Crude oil prices witnessed mixed trade on 23 January, but finished lower for the week, amid a persistent supply glut.
Brent March contract finished 27 cents, or 0.6%, higher at $48.79 a barrel on Friday. Brent rose as high as $49.80 post reports of the Saudi king's death.
The European benchmark lost 2.8% for the week on a whole.
US March contract finished 72 cents, or 1.6%, lower at $45.59 a barrel.
WTI crude fell 7.2% for the week.
TD Economics said in a note to clients: "Crude oil prices have fallen further and faster than anyone would have predicted, and are now sitting below the $50 per barrel mark.
"As such, we have downgraded our WTI price forecast, and are now calling for a lower bottom, as well as a slow recovery. We expect oil prices to average $41 per barrel during the first half of this year, before rising to an average of $53 per barrel in the second half of 2015, and $65 per barrel in 2016."

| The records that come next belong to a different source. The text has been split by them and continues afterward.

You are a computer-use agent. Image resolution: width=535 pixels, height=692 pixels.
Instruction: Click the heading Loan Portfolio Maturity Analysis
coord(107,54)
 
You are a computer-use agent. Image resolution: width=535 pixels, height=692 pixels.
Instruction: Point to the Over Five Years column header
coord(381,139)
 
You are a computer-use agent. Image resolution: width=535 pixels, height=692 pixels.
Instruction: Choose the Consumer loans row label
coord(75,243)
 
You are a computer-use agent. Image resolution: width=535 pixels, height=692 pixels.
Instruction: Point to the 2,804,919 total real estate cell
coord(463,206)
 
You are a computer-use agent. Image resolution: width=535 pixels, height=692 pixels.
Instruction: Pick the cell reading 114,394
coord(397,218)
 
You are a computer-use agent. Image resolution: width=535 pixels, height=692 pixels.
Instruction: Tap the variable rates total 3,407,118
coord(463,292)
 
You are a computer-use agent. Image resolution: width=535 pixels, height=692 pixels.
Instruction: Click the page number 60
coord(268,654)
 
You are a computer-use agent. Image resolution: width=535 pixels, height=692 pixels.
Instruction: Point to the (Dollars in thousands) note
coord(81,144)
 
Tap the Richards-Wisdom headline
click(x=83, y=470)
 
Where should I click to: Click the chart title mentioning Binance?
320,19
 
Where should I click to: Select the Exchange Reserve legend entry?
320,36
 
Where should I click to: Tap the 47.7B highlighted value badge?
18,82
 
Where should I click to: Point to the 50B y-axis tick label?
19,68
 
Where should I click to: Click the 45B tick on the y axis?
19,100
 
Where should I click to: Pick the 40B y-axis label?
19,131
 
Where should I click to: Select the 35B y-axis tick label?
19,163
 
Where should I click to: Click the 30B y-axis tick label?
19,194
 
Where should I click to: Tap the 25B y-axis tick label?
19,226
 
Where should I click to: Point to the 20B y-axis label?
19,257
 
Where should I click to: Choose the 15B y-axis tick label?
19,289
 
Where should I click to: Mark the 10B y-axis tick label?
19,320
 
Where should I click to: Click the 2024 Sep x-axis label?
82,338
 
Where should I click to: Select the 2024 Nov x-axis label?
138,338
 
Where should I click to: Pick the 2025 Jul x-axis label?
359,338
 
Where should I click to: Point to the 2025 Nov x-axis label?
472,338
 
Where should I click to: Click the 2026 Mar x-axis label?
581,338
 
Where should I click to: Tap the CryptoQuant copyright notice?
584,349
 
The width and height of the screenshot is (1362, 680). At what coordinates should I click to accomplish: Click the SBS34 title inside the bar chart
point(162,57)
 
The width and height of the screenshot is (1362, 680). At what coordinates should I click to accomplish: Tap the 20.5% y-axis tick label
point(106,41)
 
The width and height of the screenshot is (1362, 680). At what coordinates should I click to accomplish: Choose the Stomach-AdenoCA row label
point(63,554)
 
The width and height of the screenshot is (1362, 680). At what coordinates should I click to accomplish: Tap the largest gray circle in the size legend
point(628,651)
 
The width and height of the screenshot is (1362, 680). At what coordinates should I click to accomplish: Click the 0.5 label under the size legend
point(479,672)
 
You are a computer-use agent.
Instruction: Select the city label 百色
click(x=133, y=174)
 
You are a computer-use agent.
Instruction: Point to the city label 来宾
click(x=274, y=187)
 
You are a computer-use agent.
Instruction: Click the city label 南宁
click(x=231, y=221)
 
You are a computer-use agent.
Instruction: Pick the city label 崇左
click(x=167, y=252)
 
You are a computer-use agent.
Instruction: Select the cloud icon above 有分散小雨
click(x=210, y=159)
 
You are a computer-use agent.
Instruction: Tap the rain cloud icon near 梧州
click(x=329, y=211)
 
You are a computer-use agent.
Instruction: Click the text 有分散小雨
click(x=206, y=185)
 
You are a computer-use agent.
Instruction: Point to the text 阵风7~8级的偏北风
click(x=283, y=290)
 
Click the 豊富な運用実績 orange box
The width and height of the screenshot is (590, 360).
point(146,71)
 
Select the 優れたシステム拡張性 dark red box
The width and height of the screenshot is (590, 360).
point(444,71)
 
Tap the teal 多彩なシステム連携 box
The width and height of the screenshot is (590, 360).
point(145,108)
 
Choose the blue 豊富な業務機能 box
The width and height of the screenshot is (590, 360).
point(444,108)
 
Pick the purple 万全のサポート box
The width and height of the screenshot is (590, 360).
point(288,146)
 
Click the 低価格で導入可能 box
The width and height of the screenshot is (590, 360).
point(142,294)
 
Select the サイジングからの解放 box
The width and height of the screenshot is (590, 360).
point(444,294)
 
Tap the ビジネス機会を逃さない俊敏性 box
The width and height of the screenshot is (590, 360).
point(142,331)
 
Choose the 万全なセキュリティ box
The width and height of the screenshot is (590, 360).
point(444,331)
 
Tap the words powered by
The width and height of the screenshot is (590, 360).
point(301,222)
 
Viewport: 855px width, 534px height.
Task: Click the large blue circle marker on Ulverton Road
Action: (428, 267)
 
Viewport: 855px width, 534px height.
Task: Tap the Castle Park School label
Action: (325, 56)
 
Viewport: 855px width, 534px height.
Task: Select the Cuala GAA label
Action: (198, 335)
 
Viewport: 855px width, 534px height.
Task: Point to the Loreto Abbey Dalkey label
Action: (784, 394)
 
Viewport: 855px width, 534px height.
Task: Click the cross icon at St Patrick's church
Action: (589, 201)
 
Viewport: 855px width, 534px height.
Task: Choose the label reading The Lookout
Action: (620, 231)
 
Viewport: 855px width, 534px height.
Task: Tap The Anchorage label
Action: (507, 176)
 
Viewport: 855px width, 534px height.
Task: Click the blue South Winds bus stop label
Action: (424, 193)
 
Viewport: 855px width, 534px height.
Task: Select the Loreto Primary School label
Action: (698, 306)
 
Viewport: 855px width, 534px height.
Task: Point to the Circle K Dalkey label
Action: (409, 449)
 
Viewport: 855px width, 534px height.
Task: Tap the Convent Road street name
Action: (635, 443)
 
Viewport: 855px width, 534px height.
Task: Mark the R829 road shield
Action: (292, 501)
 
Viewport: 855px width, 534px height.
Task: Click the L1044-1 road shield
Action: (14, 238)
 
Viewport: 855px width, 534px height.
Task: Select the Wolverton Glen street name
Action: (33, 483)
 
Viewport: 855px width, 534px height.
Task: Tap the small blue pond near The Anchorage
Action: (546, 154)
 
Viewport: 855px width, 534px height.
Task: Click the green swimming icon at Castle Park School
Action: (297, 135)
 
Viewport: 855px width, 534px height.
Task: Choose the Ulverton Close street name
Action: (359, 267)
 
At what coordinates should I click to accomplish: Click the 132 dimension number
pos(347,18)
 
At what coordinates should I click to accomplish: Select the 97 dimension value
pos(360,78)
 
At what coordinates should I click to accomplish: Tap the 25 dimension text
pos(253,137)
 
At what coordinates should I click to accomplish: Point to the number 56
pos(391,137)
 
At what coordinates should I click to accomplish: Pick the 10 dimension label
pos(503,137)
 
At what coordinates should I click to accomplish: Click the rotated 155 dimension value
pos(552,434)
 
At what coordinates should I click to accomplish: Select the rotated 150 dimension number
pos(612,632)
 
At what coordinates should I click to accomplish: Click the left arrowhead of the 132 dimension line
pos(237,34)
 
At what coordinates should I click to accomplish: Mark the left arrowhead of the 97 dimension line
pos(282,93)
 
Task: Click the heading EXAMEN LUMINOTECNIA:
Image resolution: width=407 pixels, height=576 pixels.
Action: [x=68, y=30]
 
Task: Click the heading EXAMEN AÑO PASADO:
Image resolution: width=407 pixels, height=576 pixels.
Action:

OAO Lukoil, Russia's second-largest crude producer, has stress-tested its business for oil prices falling to $25 a barrel, chief executive Vagit Alekperov told CNBC at the World Economic Forum in Davos on 23 January.
Alekperov said: "We think that the current trends in the oil market and the global economy are only pushing the world oil to its lower levels. We think the crisis is only at its earliest stages and the demand situation in world market is not really conducive to oil prices going up."
On 22 January, US government data showed that domestic oil inventories were at an 80-year high for this time of the year. The shale oil boom has turned the world's leading oil importer into one of the top producers, pumping over nine million barrels per day.
Earlier in the week, the results of a survey of investment professionals showed that WTI crude was about $15.59 a barrel away from indicating that a global recession was unavoidable.
The survey by Convergex Group polled 306 investment professionals, and 31% of all respondents said that US crude oil prices in the $26 to $30 price range will signal that a global recession was inevitable.
Nicholas Colas, Convergex's chief market strategist, said in a statement: "...While investors say that the drop in oil prices has been a net positive thus far, their forecast is less sunny. We have here a clear warning of the impact if prices continue to fall – and our respondents think they will."